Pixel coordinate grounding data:
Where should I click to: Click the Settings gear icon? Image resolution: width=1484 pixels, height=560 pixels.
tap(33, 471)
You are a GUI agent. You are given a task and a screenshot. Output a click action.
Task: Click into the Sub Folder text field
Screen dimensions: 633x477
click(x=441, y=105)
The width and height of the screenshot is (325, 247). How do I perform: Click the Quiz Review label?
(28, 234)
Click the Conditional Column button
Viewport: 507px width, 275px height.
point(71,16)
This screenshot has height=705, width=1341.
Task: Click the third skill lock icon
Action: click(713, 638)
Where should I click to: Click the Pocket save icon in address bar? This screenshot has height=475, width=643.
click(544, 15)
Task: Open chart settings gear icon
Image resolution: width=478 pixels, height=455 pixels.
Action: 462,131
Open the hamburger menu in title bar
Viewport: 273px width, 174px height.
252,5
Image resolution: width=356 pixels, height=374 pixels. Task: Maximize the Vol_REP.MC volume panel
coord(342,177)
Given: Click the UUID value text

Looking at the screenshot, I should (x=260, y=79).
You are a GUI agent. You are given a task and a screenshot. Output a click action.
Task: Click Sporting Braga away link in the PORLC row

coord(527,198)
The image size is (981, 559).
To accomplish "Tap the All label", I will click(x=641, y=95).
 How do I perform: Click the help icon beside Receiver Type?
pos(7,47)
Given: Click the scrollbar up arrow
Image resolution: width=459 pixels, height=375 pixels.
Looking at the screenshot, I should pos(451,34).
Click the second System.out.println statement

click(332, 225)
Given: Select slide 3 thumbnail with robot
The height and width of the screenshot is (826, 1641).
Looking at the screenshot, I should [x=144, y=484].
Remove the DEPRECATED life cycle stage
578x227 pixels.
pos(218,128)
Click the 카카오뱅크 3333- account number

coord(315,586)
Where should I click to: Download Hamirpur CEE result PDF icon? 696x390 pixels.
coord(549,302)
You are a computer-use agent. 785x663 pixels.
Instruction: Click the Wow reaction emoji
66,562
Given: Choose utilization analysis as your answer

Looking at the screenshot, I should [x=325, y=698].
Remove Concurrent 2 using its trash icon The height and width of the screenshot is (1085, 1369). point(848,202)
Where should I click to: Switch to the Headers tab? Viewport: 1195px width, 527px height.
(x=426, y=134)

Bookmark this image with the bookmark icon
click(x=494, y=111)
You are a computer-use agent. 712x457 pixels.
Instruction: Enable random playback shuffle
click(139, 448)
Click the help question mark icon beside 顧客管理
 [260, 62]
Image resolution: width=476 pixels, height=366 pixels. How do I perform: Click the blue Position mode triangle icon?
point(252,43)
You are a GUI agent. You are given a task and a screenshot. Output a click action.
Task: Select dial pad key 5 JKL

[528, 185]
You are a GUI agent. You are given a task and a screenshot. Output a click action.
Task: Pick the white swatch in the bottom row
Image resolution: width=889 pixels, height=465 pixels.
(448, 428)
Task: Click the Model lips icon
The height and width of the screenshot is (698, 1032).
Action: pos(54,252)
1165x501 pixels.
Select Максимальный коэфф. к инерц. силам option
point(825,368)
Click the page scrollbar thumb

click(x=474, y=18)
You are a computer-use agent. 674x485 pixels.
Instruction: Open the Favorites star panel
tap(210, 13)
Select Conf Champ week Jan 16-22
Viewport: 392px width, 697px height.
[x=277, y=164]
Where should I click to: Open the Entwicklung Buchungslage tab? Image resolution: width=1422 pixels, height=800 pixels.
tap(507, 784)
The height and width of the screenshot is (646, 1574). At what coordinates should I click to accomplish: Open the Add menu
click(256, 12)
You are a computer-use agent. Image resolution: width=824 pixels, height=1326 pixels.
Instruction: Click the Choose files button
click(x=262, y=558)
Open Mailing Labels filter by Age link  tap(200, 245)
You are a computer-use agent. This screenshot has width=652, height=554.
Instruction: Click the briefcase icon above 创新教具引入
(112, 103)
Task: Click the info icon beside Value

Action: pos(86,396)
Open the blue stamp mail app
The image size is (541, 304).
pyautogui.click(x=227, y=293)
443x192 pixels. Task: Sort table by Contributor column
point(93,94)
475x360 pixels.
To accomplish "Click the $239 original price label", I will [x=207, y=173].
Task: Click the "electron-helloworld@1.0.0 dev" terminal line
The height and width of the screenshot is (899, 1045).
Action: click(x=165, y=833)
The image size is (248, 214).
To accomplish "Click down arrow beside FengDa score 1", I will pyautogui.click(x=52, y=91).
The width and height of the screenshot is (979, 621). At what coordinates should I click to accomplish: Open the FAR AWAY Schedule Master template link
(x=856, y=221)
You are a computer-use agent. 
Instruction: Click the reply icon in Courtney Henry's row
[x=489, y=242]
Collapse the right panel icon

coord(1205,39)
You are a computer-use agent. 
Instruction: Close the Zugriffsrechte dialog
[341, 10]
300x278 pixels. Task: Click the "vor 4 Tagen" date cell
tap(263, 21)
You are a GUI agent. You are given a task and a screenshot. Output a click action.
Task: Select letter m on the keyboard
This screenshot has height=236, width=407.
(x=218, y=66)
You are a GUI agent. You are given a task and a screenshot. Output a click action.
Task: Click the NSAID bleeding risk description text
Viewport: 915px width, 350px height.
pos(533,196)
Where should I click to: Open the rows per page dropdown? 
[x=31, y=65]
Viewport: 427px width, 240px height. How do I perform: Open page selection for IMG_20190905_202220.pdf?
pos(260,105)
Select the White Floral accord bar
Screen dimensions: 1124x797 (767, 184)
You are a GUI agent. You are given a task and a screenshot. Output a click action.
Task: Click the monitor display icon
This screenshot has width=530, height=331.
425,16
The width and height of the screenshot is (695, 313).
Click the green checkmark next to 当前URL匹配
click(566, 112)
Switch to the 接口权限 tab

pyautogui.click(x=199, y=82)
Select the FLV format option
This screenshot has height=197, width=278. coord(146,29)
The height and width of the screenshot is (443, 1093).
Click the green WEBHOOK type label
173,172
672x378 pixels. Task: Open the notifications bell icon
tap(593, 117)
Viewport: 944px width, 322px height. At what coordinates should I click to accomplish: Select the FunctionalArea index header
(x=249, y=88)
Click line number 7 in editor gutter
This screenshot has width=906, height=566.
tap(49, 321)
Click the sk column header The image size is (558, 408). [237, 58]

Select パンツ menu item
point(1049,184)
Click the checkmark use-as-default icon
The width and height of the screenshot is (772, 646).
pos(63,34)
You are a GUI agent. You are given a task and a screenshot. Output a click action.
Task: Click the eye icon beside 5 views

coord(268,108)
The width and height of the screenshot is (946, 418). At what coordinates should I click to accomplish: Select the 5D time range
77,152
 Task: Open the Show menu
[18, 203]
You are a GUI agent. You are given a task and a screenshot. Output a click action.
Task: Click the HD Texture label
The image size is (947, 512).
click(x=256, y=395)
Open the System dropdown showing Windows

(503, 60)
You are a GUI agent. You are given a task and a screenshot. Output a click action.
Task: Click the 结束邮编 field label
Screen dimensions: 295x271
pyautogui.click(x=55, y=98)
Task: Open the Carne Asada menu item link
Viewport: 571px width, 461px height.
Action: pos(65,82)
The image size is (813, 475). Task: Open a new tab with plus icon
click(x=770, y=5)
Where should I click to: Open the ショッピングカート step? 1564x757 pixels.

» TASK INSTRUCTIONS
Exact copies of all the entries above should be returned.

» RESPONSE TO THE TASK
Where should I click to: Click the Settings gear icon? Image resolution: width=1484 pixels, height=560 pixels.
tap(33, 471)
You are a GUI agent. You are given a task and a screenshot. Output a click action.
Task: Click into the Sub Folder text field
Screen dimensions: 633x477
click(x=441, y=105)
The width and height of the screenshot is (325, 247). How do I perform: Click the Quiz Review label?
(28, 234)
Click the Conditional Column button
Viewport: 507px width, 275px height.
point(71,16)
This screenshot has height=705, width=1341.
Task: Click the third skill lock icon
Action: click(713, 638)
Where should I click to: Click the Pocket save icon in address bar? This screenshot has height=475, width=643.
click(544, 15)
Task: Open chart settings gear icon
Image resolution: width=478 pixels, height=455 pixels.
Action: 462,131
Open the hamburger menu in title bar
Viewport: 273px width, 174px height.
252,5
Image resolution: width=356 pixels, height=374 pixels. Task: Maximize the Vol_REP.MC volume panel
coord(342,177)
Given: Click the UUID value text

Looking at the screenshot, I should (x=260, y=79).
You are a GUI agent. You are given a task and a screenshot. Output a click action.
Task: Click Sporting Braga away link in the PORLC row

coord(527,198)
The image size is (981, 559).
To accomplish "Tap the All label", I will click(x=641, y=95).
 How do I perform: Click the help icon beside Receiver Type?
pos(7,47)
Given: Click the scrollbar up arrow
Image resolution: width=459 pixels, height=375 pixels.
Looking at the screenshot, I should pos(451,34).
Click the second System.out.println statement

click(332, 225)
Given: Select slide 3 thumbnail with robot
The height and width of the screenshot is (826, 1641).
Looking at the screenshot, I should [x=144, y=484].
Remove the DEPRECATED life cycle stage
578x227 pixels.
pos(218,128)
Click the 카카오뱅크 3333- account number

coord(315,586)
Where should I click to: Download Hamirpur CEE result PDF icon? 696x390 pixels.
coord(549,302)
You are a computer-use agent. 785x663 pixels.
Instruction: Click the Wow reaction emoji
66,562
Given: Choose utilization analysis as your answer

Looking at the screenshot, I should [x=325, y=698].
Remove Concurrent 2 using its trash icon The height and width of the screenshot is (1085, 1369). point(848,202)
Where should I click to: Switch to the Headers tab? Viewport: 1195px width, 527px height.
(x=426, y=134)

Bookmark this image with the bookmark icon
click(x=494, y=111)
You are a computer-use agent. 712x457 pixels.
Instruction: Enable random playback shuffle
click(139, 448)
Click the help question mark icon beside 顧客管理
 [260, 62]
Image resolution: width=476 pixels, height=366 pixels. How do I perform: Click the blue Position mode triangle icon?
point(252,43)
You are a GUI agent. You are given a task and a screenshot. Output a click action.
Task: Select dial pad key 5 JKL

[528, 185]
You are a GUI agent. You are given a task and a screenshot. Output a click action.
Task: Pick the white swatch in the bottom row
Image resolution: width=889 pixels, height=465 pixels.
(448, 428)
Task: Click the Model lips icon
The height and width of the screenshot is (698, 1032).
Action: pos(54,252)
1165x501 pixels.
Select Максимальный коэфф. к инерц. силам option
point(825,368)
Click the page scrollbar thumb

click(x=474, y=18)
You are a computer-use agent. 674x485 pixels.
Instruction: Open the Favorites star panel
tap(210, 13)
Select Conf Champ week Jan 16-22
Viewport: 392px width, 697px height.
[x=277, y=164]
Where should I click to: Open the Entwicklung Buchungslage tab? Image resolution: width=1422 pixels, height=800 pixels.
tap(507, 784)
The height and width of the screenshot is (646, 1574). At what coordinates should I click to accomplish: Open the Add menu
click(256, 12)
You are a computer-use agent. Image resolution: width=824 pixels, height=1326 pixels.
Instruction: Click the Choose files button
click(x=262, y=558)
Open Mailing Labels filter by Age link  tap(200, 245)
You are a computer-use agent. This screenshot has width=652, height=554.
Instruction: Click the briefcase icon above 创新教具引入
(112, 103)
Task: Click the info icon beside Value

Action: pos(86,396)
Open the blue stamp mail app
The image size is (541, 304).
pyautogui.click(x=227, y=293)
443x192 pixels. Task: Sort table by Contributor column
point(93,94)
475x360 pixels.
To accomplish "Click the $239 original price label", I will [x=207, y=173].
Task: Click the "electron-helloworld@1.0.0 dev" terminal line
The height and width of the screenshot is (899, 1045).
Action: click(x=165, y=833)
The image size is (248, 214).
To accomplish "Click down arrow beside FengDa score 1", I will pyautogui.click(x=52, y=91).
The width and height of the screenshot is (979, 621). At what coordinates should I click to accomplish: Open the FAR AWAY Schedule Master template link
(x=856, y=221)
You are a computer-use agent. 
Instruction: Click the reply icon in Courtney Henry's row
[x=489, y=242]
Collapse the right panel icon

coord(1205,39)
You are a computer-use agent. 
Instruction: Close the Zugriffsrechte dialog
[341, 10]
300x278 pixels. Task: Click the "vor 4 Tagen" date cell
tap(263, 21)
You are a GUI agent. You are given a task and a screenshot. Output a click action.
Task: Select letter m on the keyboard
This screenshot has height=236, width=407.
(x=218, y=66)
You are a GUI agent. You are given a task and a screenshot. Output a click action.
Task: Click the NSAID bleeding risk description text
Viewport: 915px width, 350px height.
pos(533,196)
Where should I click to: Open the rows per page dropdown? 
[x=31, y=65]
Viewport: 427px width, 240px height. How do I perform: Open page selection for IMG_20190905_202220.pdf?
pos(260,105)
Select the White Floral accord bar
Screen dimensions: 1124x797 (767, 184)
You are a GUI agent. You are given a task and a screenshot. Output a click action.
Task: Click the monitor display icon
This screenshot has width=530, height=331.
425,16
The width and height of the screenshot is (695, 313).
Click the green checkmark next to 当前URL匹配
click(566, 112)
Switch to the 接口权限 tab

pyautogui.click(x=199, y=82)
Select the FLV format option
This screenshot has height=197, width=278. coord(146,29)
The height and width of the screenshot is (443, 1093).
Click the green WEBHOOK type label
173,172
672x378 pixels. Task: Open the notifications bell icon
tap(593, 117)
Viewport: 944px width, 322px height. At what coordinates should I click to accomplish: Select the FunctionalArea index header
(x=249, y=88)
Click line number 7 in editor gutter
This screenshot has width=906, height=566.
tap(49, 321)
Click the sk column header The image size is (558, 408). [237, 58]

Select パンツ menu item
point(1049,184)
Click the checkmark use-as-default icon
The width and height of the screenshot is (772, 646).
pos(63,34)
You are a GUI agent. You are given a task and a screenshot. Output a click action.
Task: Click the eye icon beside 5 views

coord(268,108)
The width and height of the screenshot is (946, 418). At what coordinates should I click to accomplish: Select the 5D time range
77,152
 Task: Open the Show menu
[18, 203]
You are a GUI agent. You are given a task and a screenshot. Output a click action.
Task: Click the HD Texture label
The image size is (947, 512).
click(x=256, y=395)
Open the System dropdown showing Windows

(503, 60)
You are a GUI agent. You are given a task and a screenshot. Output a click action.
Task: Click the 结束邮编 field label
Screen dimensions: 295x271
pyautogui.click(x=55, y=98)
Task: Open the Carne Asada menu item link
Viewport: 571px width, 461px height.
Action: pos(65,82)
The image size is (813, 475). Task: Open a new tab with plus icon
click(x=770, y=5)
Where should I click to: Open the ショッピングカート step? 1564x757 pixels.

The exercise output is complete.